Personal information
- Born: November 25, 1998 (age 27) Cincinnati, Ohio, U.S.
- Listed height: 6 ft 2 in (1.88 m)
- Listed weight: 307 lb (139 kg)

Career information
- High school: Winton Woods (Forest Park, Ohio)
- College: Ohio State (2017–2022)
- NFL draft: 2023: undrafted

Career history
- New Orleans Saints (2023)*; Montreal Alouettes (2024); Columbus Aviators (2026);
- * Offseason and/or practice squad member only
- Stats at Pro Football Reference

= Jerron Cage =

American football player (born 1998)

Jerron Cage (born November 25, 1998) is an American professional football defensive tackle. He played college football at Ohio State.

==College career==
Cage was ranked as a fourstar recruit by 247Sports.com coming out of Winton Woods High School. He committed to Ohio State on July 21, 2015, over offers from Cincinnati, Kentucky, and Louisville. His first start for Ohio State was in the 2021 College Football Playoff National Championship in place of fellow defensive tackle Tommy Togiai, who tested positive for COVID-19. On October 31, 2021, Cage recovered a fumble by Penn State quarterback Sean Clifford and took it 57 yards for a touchdown. Prior to the 2023 NFL draft, he accepted an invitation to play in the Hula Bowl.

==Professional career==

=== New Orleans Saints ===
Cage signed with the New Orleans Saints after going undrafted in the 2023 NFL draft. He was waived on August 29, 2023.

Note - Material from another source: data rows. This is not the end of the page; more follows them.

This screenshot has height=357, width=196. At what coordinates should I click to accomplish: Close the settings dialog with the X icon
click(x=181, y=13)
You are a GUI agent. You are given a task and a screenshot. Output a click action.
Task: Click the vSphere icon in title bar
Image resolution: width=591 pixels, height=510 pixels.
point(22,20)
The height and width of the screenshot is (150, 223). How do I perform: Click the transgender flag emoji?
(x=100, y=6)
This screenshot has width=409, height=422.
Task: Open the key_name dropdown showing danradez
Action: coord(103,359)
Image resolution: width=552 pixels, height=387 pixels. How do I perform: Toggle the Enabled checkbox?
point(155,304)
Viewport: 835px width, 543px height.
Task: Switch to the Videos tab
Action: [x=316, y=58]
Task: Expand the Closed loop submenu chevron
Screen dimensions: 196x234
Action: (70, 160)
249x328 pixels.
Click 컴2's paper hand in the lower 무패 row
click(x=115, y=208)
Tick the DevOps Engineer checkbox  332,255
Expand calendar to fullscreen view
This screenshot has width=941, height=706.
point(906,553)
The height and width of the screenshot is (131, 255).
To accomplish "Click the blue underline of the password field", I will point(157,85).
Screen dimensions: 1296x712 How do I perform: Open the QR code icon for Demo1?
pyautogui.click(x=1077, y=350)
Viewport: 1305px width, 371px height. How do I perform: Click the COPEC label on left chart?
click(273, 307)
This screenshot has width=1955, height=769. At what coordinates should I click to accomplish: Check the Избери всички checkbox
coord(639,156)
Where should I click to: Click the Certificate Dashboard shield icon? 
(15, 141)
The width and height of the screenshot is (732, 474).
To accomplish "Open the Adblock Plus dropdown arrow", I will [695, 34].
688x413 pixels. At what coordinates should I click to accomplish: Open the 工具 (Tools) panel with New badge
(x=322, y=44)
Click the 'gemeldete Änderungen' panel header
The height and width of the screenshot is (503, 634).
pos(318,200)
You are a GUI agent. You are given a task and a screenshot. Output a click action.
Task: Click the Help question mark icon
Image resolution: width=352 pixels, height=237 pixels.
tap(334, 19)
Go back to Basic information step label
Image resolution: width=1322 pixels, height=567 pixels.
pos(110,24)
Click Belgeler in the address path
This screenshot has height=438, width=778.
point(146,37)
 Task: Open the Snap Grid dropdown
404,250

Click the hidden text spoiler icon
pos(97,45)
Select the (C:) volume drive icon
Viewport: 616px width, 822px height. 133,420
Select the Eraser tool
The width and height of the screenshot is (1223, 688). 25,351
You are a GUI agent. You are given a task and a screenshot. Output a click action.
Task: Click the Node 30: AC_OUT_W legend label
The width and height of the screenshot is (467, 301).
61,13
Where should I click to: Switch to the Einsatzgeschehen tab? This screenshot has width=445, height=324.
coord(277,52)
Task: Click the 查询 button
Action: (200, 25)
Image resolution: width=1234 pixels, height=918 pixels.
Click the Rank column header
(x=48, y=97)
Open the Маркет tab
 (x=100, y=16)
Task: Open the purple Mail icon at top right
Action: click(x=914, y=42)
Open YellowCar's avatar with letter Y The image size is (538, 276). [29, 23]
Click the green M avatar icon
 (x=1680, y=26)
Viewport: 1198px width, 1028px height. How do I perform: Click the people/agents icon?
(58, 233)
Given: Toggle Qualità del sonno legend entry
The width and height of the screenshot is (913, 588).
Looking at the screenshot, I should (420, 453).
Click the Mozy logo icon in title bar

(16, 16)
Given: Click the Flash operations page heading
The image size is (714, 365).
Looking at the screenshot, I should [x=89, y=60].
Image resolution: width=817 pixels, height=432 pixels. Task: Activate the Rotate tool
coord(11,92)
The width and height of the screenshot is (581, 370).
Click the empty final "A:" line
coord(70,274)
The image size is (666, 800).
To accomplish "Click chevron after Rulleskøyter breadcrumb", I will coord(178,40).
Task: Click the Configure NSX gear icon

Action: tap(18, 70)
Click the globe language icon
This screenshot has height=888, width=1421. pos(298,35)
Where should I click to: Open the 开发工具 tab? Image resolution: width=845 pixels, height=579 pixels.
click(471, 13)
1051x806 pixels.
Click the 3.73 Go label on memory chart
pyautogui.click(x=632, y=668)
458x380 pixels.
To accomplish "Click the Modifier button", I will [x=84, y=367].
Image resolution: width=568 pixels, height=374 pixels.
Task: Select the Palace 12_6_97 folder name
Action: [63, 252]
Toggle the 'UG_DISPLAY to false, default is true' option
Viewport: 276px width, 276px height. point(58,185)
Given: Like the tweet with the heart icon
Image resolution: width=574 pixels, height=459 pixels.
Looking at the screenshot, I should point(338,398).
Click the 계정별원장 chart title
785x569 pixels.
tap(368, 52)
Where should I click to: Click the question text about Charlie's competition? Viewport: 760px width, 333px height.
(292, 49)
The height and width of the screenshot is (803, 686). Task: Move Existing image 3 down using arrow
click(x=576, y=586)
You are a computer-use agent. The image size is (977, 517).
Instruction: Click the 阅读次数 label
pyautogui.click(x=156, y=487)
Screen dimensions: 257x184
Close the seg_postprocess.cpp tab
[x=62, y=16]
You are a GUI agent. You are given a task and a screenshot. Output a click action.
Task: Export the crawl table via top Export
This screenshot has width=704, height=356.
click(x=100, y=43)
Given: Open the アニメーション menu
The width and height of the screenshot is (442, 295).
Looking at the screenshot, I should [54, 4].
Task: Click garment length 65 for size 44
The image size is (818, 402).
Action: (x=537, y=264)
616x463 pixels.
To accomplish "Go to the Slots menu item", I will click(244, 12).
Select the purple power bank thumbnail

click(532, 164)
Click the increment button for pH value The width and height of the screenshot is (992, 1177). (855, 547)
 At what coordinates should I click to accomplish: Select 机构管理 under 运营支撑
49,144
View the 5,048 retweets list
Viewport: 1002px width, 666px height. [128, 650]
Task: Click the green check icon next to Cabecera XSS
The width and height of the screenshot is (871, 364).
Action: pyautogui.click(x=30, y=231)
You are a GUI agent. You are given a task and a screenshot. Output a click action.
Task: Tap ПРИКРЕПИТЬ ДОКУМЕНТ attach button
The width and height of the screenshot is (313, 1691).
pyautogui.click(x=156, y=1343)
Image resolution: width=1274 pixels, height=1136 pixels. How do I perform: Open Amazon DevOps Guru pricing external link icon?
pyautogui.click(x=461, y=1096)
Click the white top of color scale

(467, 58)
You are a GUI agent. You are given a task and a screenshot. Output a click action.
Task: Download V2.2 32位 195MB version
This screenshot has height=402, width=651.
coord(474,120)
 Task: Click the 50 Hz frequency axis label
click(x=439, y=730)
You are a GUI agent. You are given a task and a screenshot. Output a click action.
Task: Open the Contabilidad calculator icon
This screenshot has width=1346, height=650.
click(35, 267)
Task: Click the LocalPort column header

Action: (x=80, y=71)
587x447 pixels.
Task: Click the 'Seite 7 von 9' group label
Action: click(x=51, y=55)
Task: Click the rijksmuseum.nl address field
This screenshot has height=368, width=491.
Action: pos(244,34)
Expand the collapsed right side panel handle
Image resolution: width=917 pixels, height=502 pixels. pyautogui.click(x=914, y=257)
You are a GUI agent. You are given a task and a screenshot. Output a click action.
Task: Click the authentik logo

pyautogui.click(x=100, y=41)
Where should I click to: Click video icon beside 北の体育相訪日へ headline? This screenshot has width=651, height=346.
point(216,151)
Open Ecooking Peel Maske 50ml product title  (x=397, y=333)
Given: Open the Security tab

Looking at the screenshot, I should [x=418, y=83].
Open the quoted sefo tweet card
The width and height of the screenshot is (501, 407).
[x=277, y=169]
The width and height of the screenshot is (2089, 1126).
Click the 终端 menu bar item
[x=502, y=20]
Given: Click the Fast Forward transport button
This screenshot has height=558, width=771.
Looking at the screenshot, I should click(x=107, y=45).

=== Montreal Alouettes ===
On January 29, 2024, Cage signed with the Montreal Alouettes. He was released by the Alouettes on May 15. Cage was signed to the Alouettes' practice roster on October 13. Cage re-signed with the Alouettes on December 23.

===Columbus Aviators===
On March 23, 2026, Cage signed with the Columbus Aviators. He was released by the Aviators on April 22.

==Personal life==
Cage's son, Jerron Jr., was born in June 2020.